* [MATERIAL FOR THIS EXERCISE]:
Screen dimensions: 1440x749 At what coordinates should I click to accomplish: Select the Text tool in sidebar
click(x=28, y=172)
--
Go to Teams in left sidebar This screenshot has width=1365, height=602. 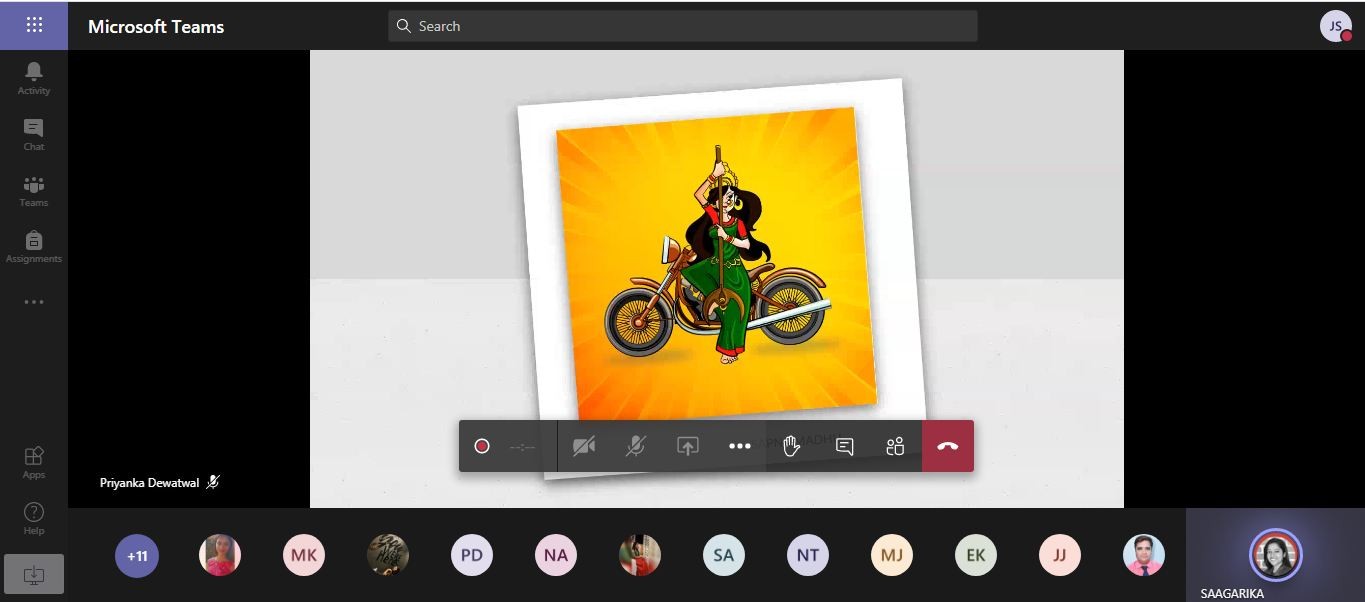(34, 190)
==
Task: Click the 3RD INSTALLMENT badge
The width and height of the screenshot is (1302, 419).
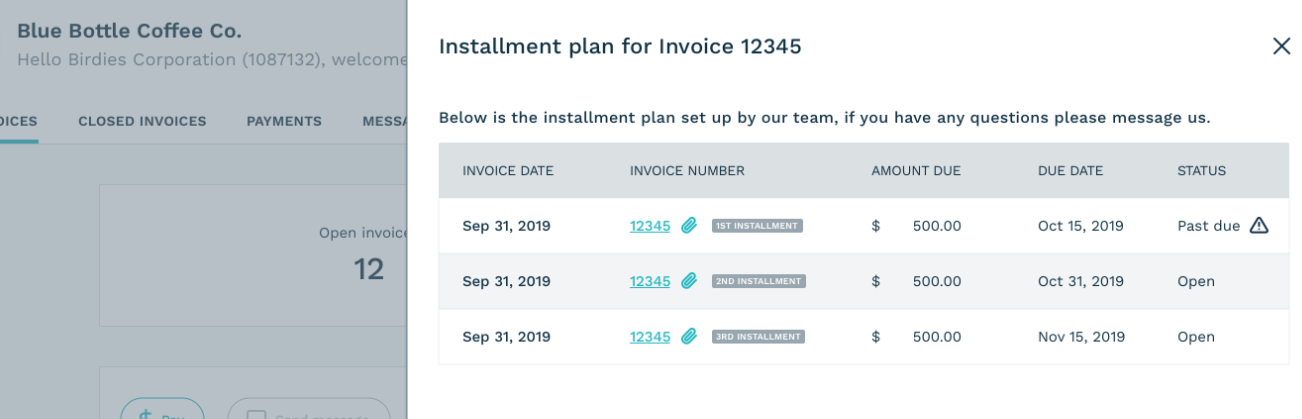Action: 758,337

* [TASK DETAILS]:
Please format the part of the data that opens with the line containing "Screen dimensions: 1440x749" and closes with the line containing "click(x=28, y=172)" as a Markdown table with columns Row and Line, leaving out blank lines.

* [RESULT FOR THIS TASK]:
| Row | Line |
|---|---|
| 1 | Screen dimensions: 1440x749 At what coordinates should I click to accomplish: Select the Text tool in sidebar |
| 2 | click(x=28, y=172) |